То есть, если Роман действительно хотел развестись, он должен был через суд признать Лану недееспсобной? Так почему она так нахально ведет себя? Непонятно. И вообще – суд, психиатрические комиссии, признание недееспособности – это все не для Ромки, тут нужно твердо и долго гнуть свою линию, а не шашкой махать. Сомневаюсь, что он стал бы разводиться при таких сложностях. И если они все же разведены, значит, это произошло до психоза его благоверной.
И мы вновь возвращаемся к криминальной теме - если погром в квартире и записки с угрозами устроила Милана, вскрыв замок, то очень может быть, что подобное умение случалось с ней и раньше.
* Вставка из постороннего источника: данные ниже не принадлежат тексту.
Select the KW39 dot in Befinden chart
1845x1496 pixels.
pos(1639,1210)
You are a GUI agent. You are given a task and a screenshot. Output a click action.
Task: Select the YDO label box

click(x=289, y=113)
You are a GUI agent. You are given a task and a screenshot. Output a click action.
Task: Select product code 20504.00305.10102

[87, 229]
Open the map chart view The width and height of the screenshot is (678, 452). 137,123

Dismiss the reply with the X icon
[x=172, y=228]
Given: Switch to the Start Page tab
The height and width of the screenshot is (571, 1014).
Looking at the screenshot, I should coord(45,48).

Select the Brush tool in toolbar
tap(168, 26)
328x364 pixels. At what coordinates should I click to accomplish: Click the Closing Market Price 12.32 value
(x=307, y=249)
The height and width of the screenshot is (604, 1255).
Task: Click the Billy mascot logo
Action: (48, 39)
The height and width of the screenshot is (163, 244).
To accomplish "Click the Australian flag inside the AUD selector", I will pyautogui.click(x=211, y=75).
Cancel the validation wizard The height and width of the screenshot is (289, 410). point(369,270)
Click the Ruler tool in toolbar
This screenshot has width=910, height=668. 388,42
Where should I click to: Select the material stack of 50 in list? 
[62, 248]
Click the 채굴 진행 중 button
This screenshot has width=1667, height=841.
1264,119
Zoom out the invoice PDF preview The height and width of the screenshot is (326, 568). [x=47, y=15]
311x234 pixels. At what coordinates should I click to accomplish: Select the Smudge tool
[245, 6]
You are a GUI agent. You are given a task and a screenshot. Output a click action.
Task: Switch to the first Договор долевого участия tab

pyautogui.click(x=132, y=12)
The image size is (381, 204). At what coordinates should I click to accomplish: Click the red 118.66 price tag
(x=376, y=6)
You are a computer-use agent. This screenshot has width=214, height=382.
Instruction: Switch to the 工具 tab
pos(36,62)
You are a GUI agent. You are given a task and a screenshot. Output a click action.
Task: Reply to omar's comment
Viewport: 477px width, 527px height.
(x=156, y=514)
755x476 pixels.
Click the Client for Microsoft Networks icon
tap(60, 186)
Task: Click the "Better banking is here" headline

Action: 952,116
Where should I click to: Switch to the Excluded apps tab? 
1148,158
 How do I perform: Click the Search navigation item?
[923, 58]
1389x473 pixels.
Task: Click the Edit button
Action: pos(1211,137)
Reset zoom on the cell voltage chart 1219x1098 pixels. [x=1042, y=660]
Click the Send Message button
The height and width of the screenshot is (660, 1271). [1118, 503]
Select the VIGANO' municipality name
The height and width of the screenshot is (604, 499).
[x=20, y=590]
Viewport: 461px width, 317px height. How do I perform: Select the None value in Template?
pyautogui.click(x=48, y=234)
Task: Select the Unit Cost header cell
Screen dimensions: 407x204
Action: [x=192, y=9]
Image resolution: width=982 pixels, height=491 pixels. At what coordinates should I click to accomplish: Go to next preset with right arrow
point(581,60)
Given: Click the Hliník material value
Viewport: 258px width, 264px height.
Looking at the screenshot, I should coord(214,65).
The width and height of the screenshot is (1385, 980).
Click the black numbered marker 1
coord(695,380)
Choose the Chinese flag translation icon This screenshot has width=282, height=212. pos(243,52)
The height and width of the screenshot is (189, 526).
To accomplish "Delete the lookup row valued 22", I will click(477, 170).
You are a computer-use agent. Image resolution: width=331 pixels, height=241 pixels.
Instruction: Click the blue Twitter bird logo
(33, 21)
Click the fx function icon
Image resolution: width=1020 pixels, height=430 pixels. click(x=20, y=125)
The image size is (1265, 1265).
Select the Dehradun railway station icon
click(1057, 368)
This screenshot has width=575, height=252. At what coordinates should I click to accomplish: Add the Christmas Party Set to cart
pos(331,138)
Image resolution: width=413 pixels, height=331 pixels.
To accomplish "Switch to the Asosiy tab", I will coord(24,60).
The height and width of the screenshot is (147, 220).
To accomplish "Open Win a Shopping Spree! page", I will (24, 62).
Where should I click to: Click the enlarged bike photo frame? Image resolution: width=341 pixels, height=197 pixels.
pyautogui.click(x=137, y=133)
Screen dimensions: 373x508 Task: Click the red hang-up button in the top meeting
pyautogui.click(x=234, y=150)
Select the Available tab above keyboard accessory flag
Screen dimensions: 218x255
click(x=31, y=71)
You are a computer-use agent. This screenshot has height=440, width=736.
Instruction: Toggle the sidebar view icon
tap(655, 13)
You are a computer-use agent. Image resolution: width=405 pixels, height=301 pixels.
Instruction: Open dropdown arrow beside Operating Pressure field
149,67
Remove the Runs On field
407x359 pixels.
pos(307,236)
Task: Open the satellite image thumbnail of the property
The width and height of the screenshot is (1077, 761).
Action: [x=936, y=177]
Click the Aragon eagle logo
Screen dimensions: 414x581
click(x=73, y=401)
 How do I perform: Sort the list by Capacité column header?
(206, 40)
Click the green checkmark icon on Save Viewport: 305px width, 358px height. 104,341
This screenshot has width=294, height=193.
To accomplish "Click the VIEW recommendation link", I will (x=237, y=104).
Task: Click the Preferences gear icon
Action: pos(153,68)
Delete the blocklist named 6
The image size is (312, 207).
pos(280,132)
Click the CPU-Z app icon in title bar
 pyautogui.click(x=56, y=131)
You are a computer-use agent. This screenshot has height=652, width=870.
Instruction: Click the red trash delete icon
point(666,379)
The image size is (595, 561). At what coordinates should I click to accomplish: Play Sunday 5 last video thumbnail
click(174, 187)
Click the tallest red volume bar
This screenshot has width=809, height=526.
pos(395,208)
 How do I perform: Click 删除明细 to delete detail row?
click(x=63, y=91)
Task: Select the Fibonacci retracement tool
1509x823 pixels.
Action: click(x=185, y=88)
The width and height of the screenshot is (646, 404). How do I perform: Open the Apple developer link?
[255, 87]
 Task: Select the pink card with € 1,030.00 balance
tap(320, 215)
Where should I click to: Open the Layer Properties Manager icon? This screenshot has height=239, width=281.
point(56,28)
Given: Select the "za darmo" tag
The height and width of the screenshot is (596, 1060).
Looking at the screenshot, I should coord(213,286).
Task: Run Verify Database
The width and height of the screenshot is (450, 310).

Конечно, с женой уголовницей у Романа несходство характеров, кто бы спорил –вот и причина и для развода, и для пряток от правоохранительных органов.
***
Трезвон во входную дверь заставляет застонать и открыть глаза. Что такое? Заснула, что ли?
- Свет, ну ключ же есть, а?
Никакого сочувствия к страдающему человеку. Звонит и звонит.
- Ой, капец!
Приходится вставать и идти открывать. Видимо от лежания в неправильной позе, напряжение в шее переползло в голову и теперь она болит даже сильнее травмированного плеча. Тащусь через гостиную, сжав виски двумя руками, и ною:
- Капец, а-а-а... Да иду, я иду… Ох, давно мне так хреново не было… С-с-с…
Распахиваю, не глядя, дверь. Да что ж такое-то! Мягкова!
- Можно?
Как же хочется сказать «Нельзя!».
- Заходи.
Отступаю в сторону, морщась и держась за висок. Валентина, все-таки, заходит и прикрывает за собой дверь.
- Валь, только не говори, что ты по работе.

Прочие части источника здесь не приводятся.